=== TASK DATA ===

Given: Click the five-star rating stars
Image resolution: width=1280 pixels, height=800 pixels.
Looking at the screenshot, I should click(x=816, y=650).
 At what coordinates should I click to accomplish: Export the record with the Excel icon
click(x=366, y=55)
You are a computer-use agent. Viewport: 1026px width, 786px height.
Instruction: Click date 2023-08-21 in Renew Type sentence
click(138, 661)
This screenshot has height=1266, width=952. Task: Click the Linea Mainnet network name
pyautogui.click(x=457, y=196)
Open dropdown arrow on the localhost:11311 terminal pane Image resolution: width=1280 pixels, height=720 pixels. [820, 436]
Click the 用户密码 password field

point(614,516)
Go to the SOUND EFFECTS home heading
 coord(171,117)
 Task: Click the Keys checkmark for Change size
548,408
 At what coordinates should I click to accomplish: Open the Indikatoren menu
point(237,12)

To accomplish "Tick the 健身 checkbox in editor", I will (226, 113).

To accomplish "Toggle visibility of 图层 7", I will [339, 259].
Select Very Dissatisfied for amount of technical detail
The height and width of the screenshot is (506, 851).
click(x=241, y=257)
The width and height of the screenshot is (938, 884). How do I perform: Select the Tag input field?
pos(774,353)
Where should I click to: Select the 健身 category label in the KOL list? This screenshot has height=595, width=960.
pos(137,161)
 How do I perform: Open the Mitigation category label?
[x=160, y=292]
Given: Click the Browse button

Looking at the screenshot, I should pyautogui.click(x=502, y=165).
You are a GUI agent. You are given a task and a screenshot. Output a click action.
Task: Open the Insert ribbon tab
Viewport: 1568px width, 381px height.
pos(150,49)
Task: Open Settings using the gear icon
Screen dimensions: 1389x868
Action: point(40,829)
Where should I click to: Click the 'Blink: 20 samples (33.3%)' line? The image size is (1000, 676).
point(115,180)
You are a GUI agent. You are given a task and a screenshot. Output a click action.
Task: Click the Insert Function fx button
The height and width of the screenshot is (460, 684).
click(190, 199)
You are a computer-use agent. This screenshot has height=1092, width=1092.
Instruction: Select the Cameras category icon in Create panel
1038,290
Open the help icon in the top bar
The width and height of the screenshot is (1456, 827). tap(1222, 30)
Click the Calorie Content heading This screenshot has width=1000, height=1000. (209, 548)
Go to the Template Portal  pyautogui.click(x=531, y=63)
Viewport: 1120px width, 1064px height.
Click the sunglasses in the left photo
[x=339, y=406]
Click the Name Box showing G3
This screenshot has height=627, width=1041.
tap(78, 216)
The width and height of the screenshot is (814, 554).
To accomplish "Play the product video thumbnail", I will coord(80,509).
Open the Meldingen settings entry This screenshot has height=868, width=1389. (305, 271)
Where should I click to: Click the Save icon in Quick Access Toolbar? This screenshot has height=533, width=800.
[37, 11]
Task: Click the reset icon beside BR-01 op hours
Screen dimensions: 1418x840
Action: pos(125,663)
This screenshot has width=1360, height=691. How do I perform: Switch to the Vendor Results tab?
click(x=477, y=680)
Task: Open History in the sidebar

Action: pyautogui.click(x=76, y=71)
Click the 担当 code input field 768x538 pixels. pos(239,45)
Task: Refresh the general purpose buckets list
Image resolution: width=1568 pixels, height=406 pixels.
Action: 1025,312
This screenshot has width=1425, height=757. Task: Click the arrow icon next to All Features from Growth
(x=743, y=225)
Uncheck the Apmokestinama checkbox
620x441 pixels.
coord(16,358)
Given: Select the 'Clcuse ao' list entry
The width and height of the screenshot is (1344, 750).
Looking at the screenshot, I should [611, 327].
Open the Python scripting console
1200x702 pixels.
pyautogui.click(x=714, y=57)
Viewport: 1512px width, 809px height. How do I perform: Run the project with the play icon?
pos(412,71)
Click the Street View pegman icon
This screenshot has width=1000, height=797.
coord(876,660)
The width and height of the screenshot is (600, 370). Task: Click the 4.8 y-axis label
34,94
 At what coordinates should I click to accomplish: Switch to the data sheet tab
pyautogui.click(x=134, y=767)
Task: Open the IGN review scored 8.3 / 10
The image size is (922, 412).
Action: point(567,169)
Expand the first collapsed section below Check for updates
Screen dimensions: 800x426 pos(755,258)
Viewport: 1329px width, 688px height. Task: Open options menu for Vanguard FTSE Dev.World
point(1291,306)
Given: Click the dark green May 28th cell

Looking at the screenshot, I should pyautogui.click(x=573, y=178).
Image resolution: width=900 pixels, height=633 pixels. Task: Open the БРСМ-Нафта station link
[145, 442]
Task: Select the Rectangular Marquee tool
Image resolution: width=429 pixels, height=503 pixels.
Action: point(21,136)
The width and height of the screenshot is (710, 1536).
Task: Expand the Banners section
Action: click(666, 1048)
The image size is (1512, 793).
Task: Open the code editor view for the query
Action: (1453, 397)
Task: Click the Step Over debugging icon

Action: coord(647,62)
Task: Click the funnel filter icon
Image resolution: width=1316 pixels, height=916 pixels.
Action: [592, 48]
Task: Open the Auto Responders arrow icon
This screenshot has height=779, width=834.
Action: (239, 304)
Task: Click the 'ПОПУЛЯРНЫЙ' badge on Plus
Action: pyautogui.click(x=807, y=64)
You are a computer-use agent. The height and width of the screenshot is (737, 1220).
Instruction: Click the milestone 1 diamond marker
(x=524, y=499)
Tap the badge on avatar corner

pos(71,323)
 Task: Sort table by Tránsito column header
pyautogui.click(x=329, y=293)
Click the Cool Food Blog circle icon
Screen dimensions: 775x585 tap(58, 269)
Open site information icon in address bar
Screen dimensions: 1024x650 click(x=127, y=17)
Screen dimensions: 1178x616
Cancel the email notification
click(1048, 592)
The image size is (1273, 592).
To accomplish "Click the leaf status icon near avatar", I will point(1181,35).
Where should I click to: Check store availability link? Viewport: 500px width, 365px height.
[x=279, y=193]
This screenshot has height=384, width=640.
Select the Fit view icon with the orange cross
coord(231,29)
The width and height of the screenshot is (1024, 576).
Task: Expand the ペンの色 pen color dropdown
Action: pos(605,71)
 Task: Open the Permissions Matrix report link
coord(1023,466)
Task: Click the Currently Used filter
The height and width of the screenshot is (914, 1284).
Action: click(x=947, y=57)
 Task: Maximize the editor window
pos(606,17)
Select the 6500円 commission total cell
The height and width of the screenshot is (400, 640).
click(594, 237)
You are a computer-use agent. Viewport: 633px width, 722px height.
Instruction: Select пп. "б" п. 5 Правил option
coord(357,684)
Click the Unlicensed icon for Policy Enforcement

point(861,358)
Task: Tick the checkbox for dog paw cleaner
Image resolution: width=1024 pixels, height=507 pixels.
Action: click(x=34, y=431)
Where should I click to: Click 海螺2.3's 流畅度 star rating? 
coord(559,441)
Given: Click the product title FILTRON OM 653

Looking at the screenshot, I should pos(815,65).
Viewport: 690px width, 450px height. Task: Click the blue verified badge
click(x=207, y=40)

===

* _WHAT YOU HAVE TO DO_: Copy out every line of the records that the string "Insert" appears in.

* _RESULT OF THE EXERCISE_:
Task: Open the Insert ribbon tab
Task: Click the Insert Function fx button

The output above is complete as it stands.